La Foto de la semana 06-07-2014: "Las torres del amor"

Cuenta la leyenda que hace tantos amaneceres como granos de arena en una playa, dos hombres nacieron a la misma hora en dos extremos opuestos de la ciudad. Uno creció en la opulencia, disfrutó de la mejor educación, aprendió música, pintura y diferentes idiomas que le permitieron viajar y conocer el mundo. El otro, humilde de nacimiento comenzó a trabajar en el primer instante en que pudo mantenerse en pie por sí solo. Al principio llevando y trayendo materiales a la carpintería de su padre, barriendo el serrín y los restos del trabajo. Conforme su cuerpo creció y se convirtió en un fornido joven, también sus tareas fueron tornándose recias y pesadas. 
Las vidas de ambos hombres nunca debían haberse cruzado. A pesar de que sus hogares distaban apenas unos cientos de metros, sus mundos eran por completo opuestos. Sin embargo, el destino es caprichoso y el amor aún lo es más. Y fueron ambos, amor y destino quienes dieron un giro inesperado a sus vidas. Uno conoció a Ermelinda en un solo de piano en el Palacio del Norte. El otro, al hacerle entrega de una caja de música de madera de ébano encargada por el padre de la muchacha para agasajarla en su vigésimo cumpleaños. Ambos quedaron prendidos de su belleza.
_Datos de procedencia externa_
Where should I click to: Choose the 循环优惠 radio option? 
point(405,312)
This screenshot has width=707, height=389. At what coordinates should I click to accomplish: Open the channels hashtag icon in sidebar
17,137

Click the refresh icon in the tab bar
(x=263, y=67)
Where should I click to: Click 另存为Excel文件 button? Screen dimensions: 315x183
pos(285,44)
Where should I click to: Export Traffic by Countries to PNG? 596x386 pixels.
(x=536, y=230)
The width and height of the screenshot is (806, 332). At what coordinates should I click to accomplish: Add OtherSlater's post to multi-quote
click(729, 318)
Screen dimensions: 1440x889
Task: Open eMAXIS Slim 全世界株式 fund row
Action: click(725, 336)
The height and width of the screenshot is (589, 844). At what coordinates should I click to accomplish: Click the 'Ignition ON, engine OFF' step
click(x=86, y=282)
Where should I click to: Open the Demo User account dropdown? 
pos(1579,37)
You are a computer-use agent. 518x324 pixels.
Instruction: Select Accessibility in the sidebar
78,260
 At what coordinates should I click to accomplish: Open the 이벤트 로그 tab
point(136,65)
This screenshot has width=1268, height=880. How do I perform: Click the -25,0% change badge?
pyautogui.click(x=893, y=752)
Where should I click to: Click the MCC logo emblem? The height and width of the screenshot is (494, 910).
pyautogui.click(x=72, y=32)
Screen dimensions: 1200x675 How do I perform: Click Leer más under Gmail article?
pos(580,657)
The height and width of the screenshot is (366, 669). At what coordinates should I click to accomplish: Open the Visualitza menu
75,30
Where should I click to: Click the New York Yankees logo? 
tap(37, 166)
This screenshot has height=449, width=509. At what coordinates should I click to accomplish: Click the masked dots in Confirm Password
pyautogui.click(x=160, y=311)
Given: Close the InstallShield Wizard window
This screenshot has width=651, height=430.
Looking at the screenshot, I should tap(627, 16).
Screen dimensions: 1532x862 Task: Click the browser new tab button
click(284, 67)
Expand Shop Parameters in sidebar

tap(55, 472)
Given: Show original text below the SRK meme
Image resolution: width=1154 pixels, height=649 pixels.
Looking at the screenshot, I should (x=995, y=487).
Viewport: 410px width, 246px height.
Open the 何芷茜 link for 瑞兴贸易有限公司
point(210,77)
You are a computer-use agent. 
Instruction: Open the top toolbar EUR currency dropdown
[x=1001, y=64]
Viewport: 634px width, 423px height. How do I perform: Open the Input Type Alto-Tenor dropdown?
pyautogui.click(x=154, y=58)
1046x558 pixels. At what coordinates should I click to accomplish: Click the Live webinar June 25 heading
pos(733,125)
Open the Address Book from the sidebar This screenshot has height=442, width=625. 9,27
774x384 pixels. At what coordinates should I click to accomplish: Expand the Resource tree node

Uno de sus modales elegantes y sus gestos angelicales. El otro, de la pureza de su mirada. De unos ojos melancólicos que vivían encerrados en la jaula de la opulencia. 
El primero, invitaba a la joven cada semana a palacio. El segundo comenzó a recibir sus visitas inesperadas en la carpintería. Primero fue un espejo,  luego un armario, más tarde una cómoda... Siempre encontraba Ermelinda un buen motivo para sumergirse en la magia del aroma de la madera, las virutas que revoloteaban por el taller, las herramientas chirriantes desafiando la robustez de los materiales. Cuando la muchacha recibió la propuesta de matrimonio durante un concierto a cuatro manos, la rechazó y declaró su amor por el joven carpintero, para horror y estupefacción de todos los presentes.
Cuando el honor, la hombría y el amor se mezclan en un arrebato de orgullo, la única salida posible es un duelo a  muerte. Cuando el frío de la Parca acecha, no hay ricos ni pobres. Sólo queda el valor de defender aquello por lo que se está dispuesto a morir. 
Amanecer de verano, una loma a las afueras de la ciudad, dos espadas de filos relucientes. Ropas cubiertas de trabajo a un lado, al otro, puños blancos de bordados delicados. Cuenta atrás, pasos, silencio, corazones agitados, giro de talones. El rechinar del metal luchando uno contra el otro, duró apenas unos segundos. Se escuchó un grito ahogado entre la multitud y dos cuerpos inertes y ensangrentados cayeron sobre la hierba verde y fresca que quedó teñida de rojo en apenas unos segundos. La técnica igualó a la fuerza y sólo hubo vencidos.
Ermelinda vivió sola. Tocando el piano día y noche y adorando su pequeña caja de ébano. Cuando heredó la fortuna de su padre, invirtió hasta el último céntimo en construir dos torres idénticas que representaban a aquellos dos jóvenes de corazón puro que el destinó arrebató de su vida. Cuando ambas torres estuvieron terminadas, Ermelinda trenzó una cuerda con finas fibras de madera e hilos de seda. Ató sus dos extremos, uno a cada torre y comenzó a caminar haciendo equilibrios de un lado al otro. Cuando llegó al punto central entre ambas torres, realizó una elaborada reverencia hacia una de ellas, lanzó una mirada llena de amor hacia la otra y se dejó caer al vacío.